Seems like the Platform itself adds some column names to the datasets that users upload (personally, I would never use ‘shapelength’ columnname in data). I’ve decided to avoid using them in the word cloud, so the following image shows the most popular column names, except the ones from the stoplist:
stop = ['objectid', 'fid, 'id, 'globalid', 'shape', 'shapelength', 'shapelen', 'shapestlength', 'shapearea', 'shapestarea']
Geometry Types
At this point, we are getting closer to the geospatial part.
I’ve had a hypothesis that the proportion between geometry types in data could not remain the same. The second hypothesis was that the points representation of data was much more popular than other geometry types.
As you can see below, I was totally wrong. The first chart shows normalized geometry types distribution over time.
Polygons geometries are the most popular over time. However, points and lines are quite popular as well.
There are some strange patterns at the beginning of the chart due to a small number of datasets, so the next chart shows the distribution based on the absolute number of datasets uploaded at each time interval.
Extent
Open data coverage is definitely one of the most interesting things to discover.

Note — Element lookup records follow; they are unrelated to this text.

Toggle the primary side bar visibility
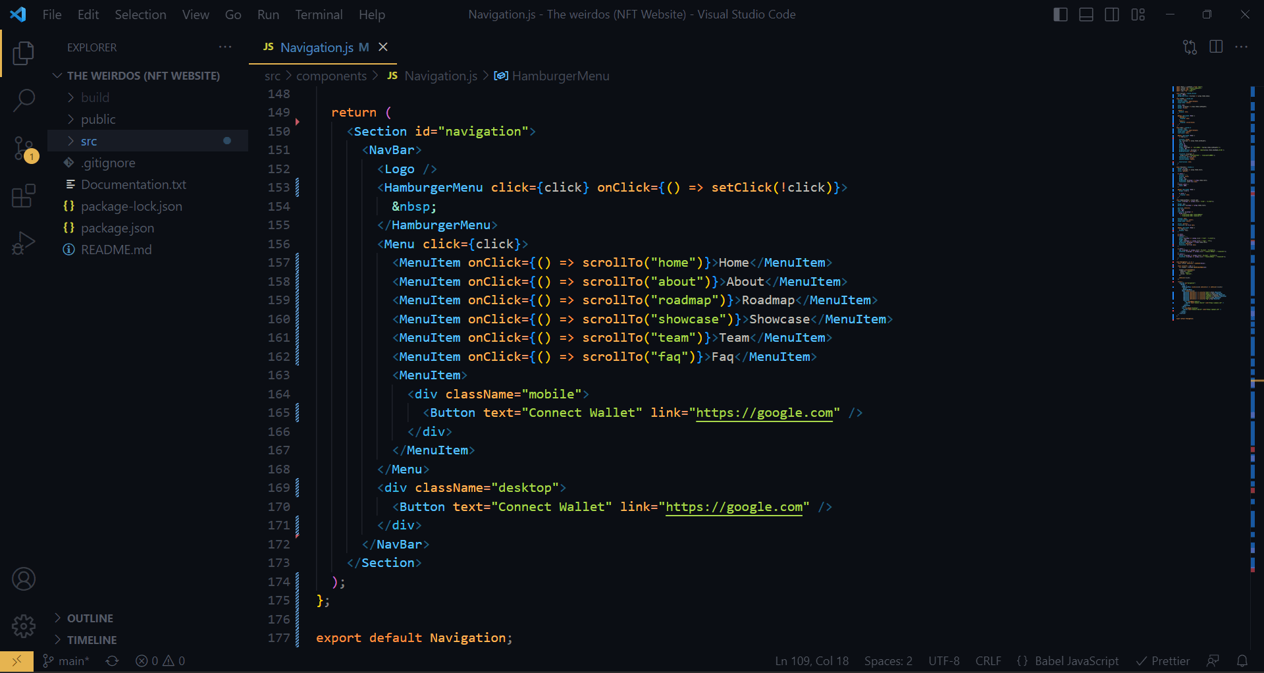1060,14
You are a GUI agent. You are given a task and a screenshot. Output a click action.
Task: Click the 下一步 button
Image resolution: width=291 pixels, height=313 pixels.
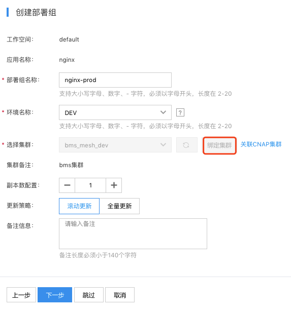(x=55, y=295)
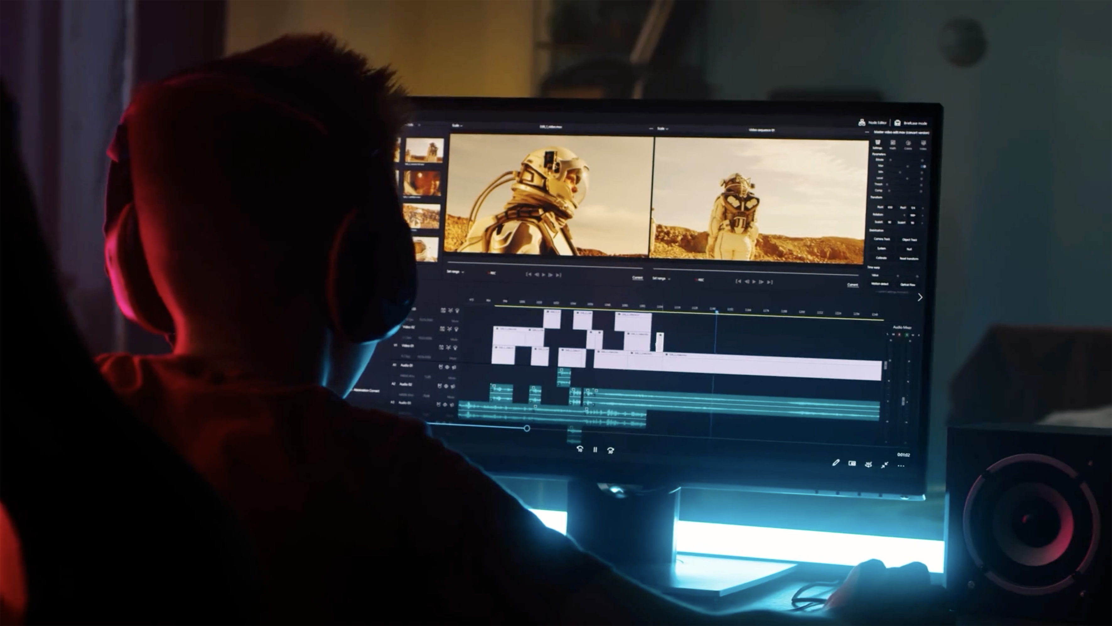Image resolution: width=1112 pixels, height=626 pixels.
Task: Expand the right panel chevron arrow
Action: [x=920, y=297]
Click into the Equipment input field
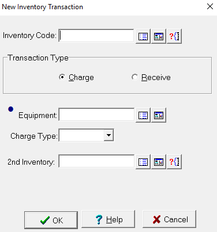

In this article, we are presenting only the visual representation of it by adding the layers’ extents to the map. Here you can see screenshots from Aspectum showing different regions based on the global visualization of open data layers extents.
Contributors
The last, but not the least important question to ask is who has contributed to ArcGIS Open Data Hub the most? This is a list of top 5 contributors per each category.
Layers:
- SouthVancouverIslandProsperityProject — 6496
- plfran_umich — 1330
- ONSGeography_data — 1182
- idecvingt — 1076
- BIOS_Admin — 1046
Maps:
- nicolas.lopez.cundina — 685
- uneplive_team — 278
- esrichinahk — 253
- Esri_BeLux_Content — 252
- NIED_CRS@bosai — 199
Images:
- lucy.dixon — 270
- sjanzen and mdimapdatacatalog — 210 each
- PKabatha — 110
- SouthVancouverIslandProsperityProject — 106
Documents
- PrefeituraRio — 3131
- openMONCTONouvert — 2528
- esrica_apps — 1213
- LakeCounty_Illinois — 1052
- cohendri_sarco — 998
Summary
Just as I have expected at the beginning of my research for this article, I found tons of valuable information. It helps me understand users of GIS SaaS better. It is the next step to define the target audience for the scale of the data used, as well as to set up appropriate default options for showing labels and styling parameters. So, is it about data-driven software development?